** Work to complete **
Considering only lines that hold the word "Task", report how many there are in the listing below, as a single number.

** Given records **
-- Opening Marker --

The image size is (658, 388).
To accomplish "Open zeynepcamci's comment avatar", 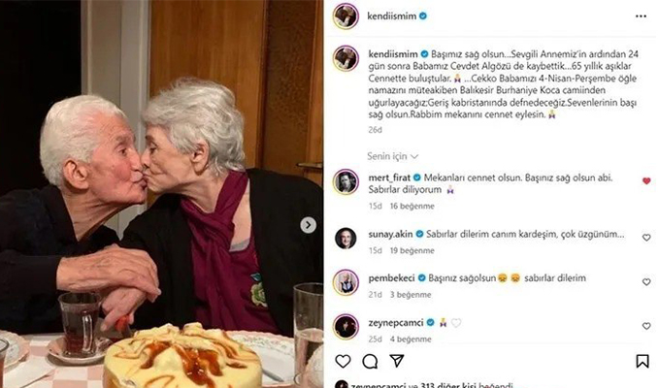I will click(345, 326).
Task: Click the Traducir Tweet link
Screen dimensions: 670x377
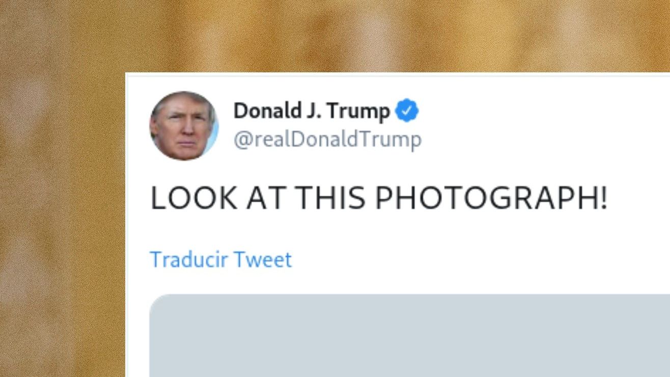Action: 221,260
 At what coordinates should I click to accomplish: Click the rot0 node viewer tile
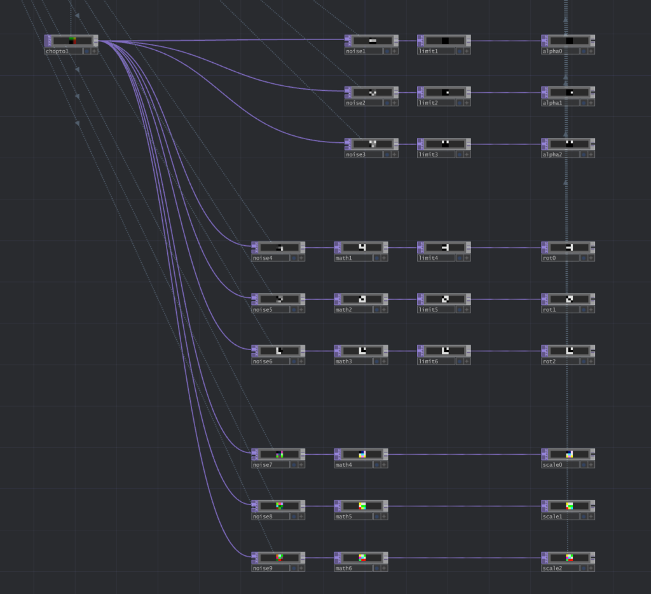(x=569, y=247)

-- Closing Marker --
-- Opening Marker --

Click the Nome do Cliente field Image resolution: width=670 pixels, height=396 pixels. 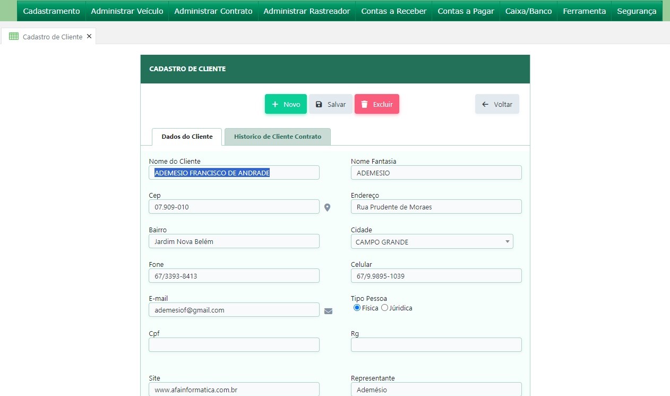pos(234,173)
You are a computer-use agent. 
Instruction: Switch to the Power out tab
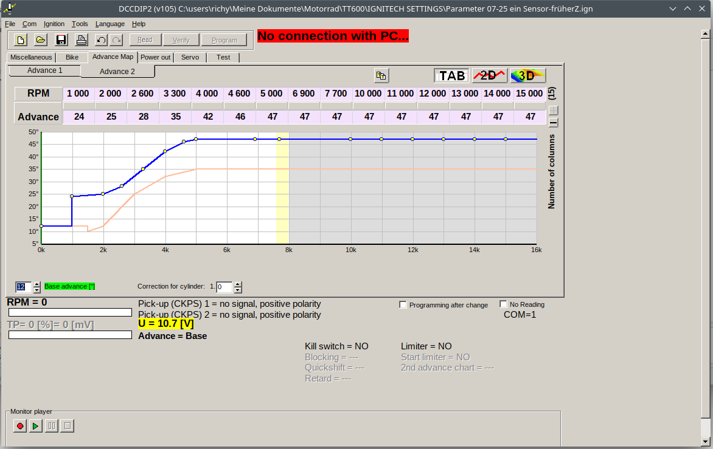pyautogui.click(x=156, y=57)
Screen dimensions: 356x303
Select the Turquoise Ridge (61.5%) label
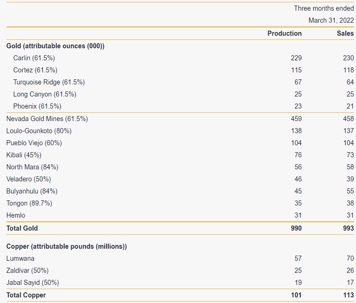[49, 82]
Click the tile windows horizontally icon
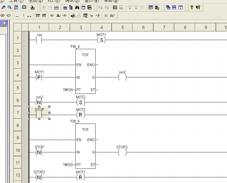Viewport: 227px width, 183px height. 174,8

-- Closing Marker --
-- Opening Marker --

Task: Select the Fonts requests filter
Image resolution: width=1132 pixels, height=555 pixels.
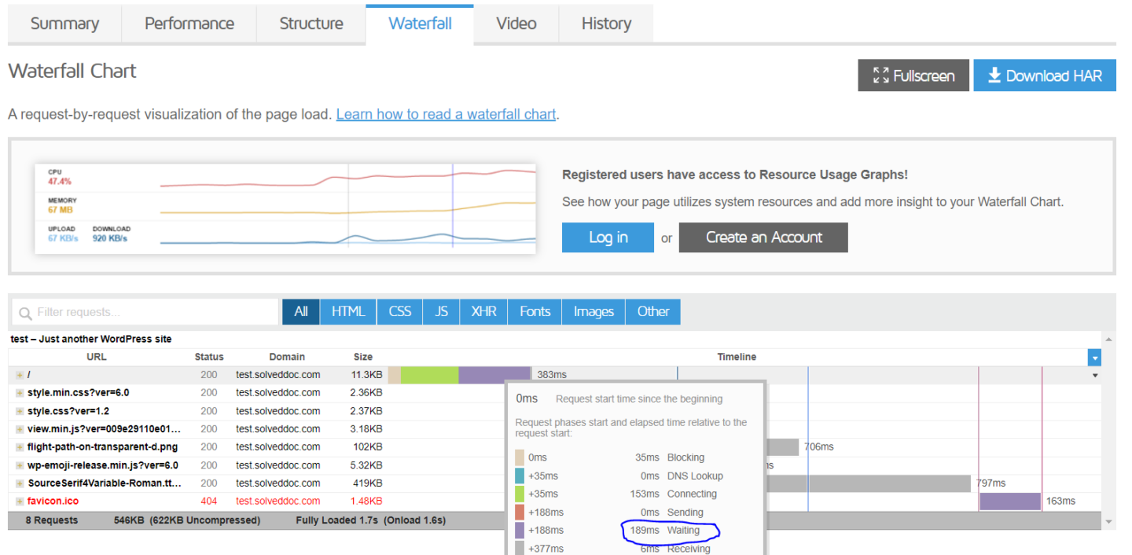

-- Closing Marker --

** Response below **
2